Nuovi poveri Proposta inviata al Sindaco, ai Capigruppo e al Presidente del Consiglio comunale
Gentilissimo Sindaco,
a Persiceto risiedono donne e uomini che mai prima d’ora avevano dovuto sperimentare condizioni di vita tanto problematiche.
L’impatto del coronavirus è devastante e sta creando una nuova classe sociale di indigenti: i nuovi poveri che non riescono più a sbarcare il lunario e faticano a persino a fare la spesa.
A rischio operai, autonomi e negozianti che loro malgrado si sono ritrovati senza nulla in tasca. Chi ha perso il lavoro, chi ha dovuto chiudere, chi svolgeva attività saltuarie e non gode di sussidi pubblici. Giovani e anziani, famiglie che non hanno abbastanza risparmi da parte.
Per ripartire insieme il Comune ha il dovere di non lasciare indietro nessuno e di aiutare la schiera di nuovi poveri cui il virus sta portando via lavoro e risparmi.
Eppure la Giunta ha partorito le linee guida dei buoni spesa (Delibera n.37 del 03/04/2020) solo dopo l’assegnazione da parte della Protezione Civile dei 149.991,85€ da destinare a misure urgenti di solidarietà alimentare (Ordinanza n.658 del 29/03/2020). Così a un mese dall’inizio della crisi tarderanno ancor di più ad arrivare.
L’emergenza sociale non ha precedenti dal dopoguerra, ma è sempre la burocrazia a farla da padrona con un bando per dei buoni spesa che saranno assegnati solo a procedura conclusa.
Una scelta politica indecifrabile che rischia di lasciare senza aiuti ancora a lungo proprio chi si vergogna di trovarsi per prima volta in queste difficoltà.
In pochi giorni si sono susseguite due delibere di Giunta con la modifica dei requisiti iniziali, lasciando però immutata la barriera d’ingresso dei 600€ di reddito mensile per nucleo famigliare a prescindere dal numero dei componenti.
Poi sono stati pubblicati tre avvisi e modificato per due volte il modulo di richiesta senza preoccuparsi di come avrebbe fatto a saperlo chi era fuori dalla rete chiuso in casa. Nessun altoparlante, nessun volantino come invece per i divieti.
Dopo soltanto tre settimane è scaduto il tempo per mandare la richiesta via mail o consegnarla nella famigerata buchetta a fianco dello scalone, ovviamente solo per chi poteva stampare, scansionare e fotocopiare tutta la documentazione.

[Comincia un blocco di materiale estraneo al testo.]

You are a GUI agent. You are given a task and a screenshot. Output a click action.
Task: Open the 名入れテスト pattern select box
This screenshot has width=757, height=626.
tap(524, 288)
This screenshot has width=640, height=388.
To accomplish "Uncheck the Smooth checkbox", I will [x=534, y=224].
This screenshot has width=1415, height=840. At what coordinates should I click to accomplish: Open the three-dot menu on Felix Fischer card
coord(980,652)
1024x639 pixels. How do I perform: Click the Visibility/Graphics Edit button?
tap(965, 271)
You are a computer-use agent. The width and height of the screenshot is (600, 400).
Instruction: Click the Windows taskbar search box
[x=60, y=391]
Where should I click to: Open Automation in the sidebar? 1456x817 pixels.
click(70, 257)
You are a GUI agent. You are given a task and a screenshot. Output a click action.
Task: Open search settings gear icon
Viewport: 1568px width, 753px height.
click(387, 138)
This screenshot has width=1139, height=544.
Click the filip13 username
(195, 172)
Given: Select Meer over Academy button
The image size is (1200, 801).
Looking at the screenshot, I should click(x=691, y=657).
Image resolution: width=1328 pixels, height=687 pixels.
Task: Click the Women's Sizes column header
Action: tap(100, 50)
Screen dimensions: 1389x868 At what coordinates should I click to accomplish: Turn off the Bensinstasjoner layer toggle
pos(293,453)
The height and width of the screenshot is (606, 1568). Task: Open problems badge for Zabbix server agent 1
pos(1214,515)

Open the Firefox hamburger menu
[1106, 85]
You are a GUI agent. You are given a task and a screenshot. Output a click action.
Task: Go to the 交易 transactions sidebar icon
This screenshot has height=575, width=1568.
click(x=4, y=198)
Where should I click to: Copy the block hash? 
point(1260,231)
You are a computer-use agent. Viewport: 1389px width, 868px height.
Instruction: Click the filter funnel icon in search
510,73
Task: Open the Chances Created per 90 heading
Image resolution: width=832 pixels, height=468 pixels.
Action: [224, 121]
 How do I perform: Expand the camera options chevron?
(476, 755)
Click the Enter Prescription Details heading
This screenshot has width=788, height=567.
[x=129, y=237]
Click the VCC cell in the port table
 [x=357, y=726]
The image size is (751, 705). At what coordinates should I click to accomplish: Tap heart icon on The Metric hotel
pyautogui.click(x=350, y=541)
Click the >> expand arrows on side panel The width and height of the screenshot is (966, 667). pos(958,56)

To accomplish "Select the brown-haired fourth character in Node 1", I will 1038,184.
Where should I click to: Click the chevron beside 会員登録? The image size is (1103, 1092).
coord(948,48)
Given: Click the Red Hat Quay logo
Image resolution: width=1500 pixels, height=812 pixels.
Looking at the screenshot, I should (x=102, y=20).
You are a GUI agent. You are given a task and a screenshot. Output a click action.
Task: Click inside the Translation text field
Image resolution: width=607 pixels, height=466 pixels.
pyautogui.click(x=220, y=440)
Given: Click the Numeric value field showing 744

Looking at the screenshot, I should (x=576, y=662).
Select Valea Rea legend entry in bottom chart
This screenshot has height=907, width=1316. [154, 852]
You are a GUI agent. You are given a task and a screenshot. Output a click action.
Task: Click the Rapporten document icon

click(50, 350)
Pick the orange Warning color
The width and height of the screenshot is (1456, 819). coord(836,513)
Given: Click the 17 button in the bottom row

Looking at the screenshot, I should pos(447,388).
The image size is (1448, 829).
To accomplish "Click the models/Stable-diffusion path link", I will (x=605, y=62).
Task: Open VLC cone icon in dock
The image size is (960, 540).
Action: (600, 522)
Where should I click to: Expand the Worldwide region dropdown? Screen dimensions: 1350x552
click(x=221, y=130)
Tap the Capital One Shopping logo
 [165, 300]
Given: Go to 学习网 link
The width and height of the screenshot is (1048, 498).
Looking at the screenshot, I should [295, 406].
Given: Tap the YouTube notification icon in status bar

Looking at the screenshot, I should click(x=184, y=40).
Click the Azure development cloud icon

Alla fine, nonostante le linee guida labirintiche e il bando chiuso, sono 408 le domande pervenute, una foto inedita della crepa aperta nel paese. Soltanto 172 quelle accolte per un importo in buoni spesa di 45.225€ rispetto ai quasi 150.000€ disponibili. Tante le domande escluse, ben 236, la maggior parte per reddito superiore, domanda incompleta o pervenuta oltre i termini.
Sorpresa. Non hanno scritto da nessuna parte quando e quanti buoni spesa ti daranno alla fine del bando.
Non è andata bene per niente e dopo poco più di un mese il Comune deve pubblicare un nuovo avviso per i 104.766,85€ non ancora assegnati, il quarto “Avviso pubblico per la erogazione di buoni spesa per generi alimentari e prodotti di prima necessità e relativo modulo di richiesta”. Alcuni requisiti sono stati modificati, ma la procedura resta comunque quella.
L’istruttoria è ancora in corso, ma ci sono alcune lezioni che si possono già imparare.
Il Comune non ha ancora aiutato tutte le persone che lo hanno richiesto e ci sono più domande che risposte a persone e famiglie mai viste prima, nuovi poveri che rischiano di restare senza reddito ancora a lungo.
Una disperazione sociale che è un effetto collaterale del virus. E che in autunno sarà ancora più drammatica se non si mette in quarantena la burocrazia.
Pertanto, chiedo di rendere operativa senza indugi la proposta civica originaria del voucher famiglia. Un contributo tempestivo alle famiglie in difficoltà per affrontare le spese più urgenti, non solo per il cibo, ma anche per le bollette e l’affitto ad esempio. Il contributo dovrà essere erogato dal Comune direttamente in conto corrente entro pochi giorni dalla richiesta.
Per fare questo saranno utilizzati anche i contributi raccolti dal Comune attraverso il conto corrente dedicato alle donazioni per persone in difficoltà economica che dalla metà di marzo ai primi di aprile già ammontava a più di 30 mila euro.